──────── Recorded information

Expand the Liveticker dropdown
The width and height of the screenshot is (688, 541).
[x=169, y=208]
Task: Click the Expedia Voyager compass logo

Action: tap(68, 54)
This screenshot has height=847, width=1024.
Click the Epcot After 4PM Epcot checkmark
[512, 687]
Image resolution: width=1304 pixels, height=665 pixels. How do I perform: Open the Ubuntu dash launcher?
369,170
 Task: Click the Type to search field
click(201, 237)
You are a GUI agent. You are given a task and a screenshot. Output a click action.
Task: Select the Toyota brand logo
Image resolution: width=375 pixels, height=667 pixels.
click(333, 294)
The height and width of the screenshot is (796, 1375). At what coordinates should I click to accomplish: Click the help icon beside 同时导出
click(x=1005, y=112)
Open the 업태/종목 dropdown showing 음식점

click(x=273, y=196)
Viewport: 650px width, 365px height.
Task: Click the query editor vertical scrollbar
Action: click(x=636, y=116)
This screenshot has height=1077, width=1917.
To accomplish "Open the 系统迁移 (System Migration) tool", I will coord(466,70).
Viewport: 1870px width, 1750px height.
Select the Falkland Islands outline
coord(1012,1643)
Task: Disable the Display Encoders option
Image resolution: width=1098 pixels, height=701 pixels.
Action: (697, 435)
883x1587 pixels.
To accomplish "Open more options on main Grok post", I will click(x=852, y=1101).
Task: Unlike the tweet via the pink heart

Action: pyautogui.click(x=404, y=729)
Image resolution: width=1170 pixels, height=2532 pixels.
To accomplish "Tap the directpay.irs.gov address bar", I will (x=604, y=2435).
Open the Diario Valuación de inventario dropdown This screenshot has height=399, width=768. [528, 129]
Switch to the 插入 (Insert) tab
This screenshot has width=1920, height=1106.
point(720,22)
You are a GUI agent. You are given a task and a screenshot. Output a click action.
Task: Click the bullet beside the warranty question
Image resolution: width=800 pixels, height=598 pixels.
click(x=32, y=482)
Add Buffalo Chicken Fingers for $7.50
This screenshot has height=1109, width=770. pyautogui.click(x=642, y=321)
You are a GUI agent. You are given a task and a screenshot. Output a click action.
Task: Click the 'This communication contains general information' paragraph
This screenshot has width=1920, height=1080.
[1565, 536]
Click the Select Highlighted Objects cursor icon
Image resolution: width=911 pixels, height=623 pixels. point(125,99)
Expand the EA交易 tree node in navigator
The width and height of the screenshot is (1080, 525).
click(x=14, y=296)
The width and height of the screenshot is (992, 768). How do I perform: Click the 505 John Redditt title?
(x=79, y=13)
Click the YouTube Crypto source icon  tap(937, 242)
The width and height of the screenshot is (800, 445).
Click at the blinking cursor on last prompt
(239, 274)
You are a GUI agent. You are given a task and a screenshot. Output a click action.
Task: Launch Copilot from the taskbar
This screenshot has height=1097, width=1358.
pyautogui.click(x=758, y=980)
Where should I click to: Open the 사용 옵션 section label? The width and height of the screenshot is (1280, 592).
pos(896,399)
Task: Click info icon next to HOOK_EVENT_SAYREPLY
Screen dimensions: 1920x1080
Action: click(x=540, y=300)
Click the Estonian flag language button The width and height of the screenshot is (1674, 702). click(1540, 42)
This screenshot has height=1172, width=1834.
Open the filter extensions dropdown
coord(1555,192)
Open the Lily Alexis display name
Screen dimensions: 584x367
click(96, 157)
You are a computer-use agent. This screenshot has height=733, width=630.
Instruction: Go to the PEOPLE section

────────────────

— What you are asked to do —
Extract each of the lines above that contains the word "should", copying every such line in full.

— Response to this exercise —
The height and width of the screenshot is (796, 1375). At what coordinates should I click to accomplish: Click the help icon beside 同时导出
Where should I click to: Open the 사용 옵션 section label? The width and height of the screenshot is (1280, 592).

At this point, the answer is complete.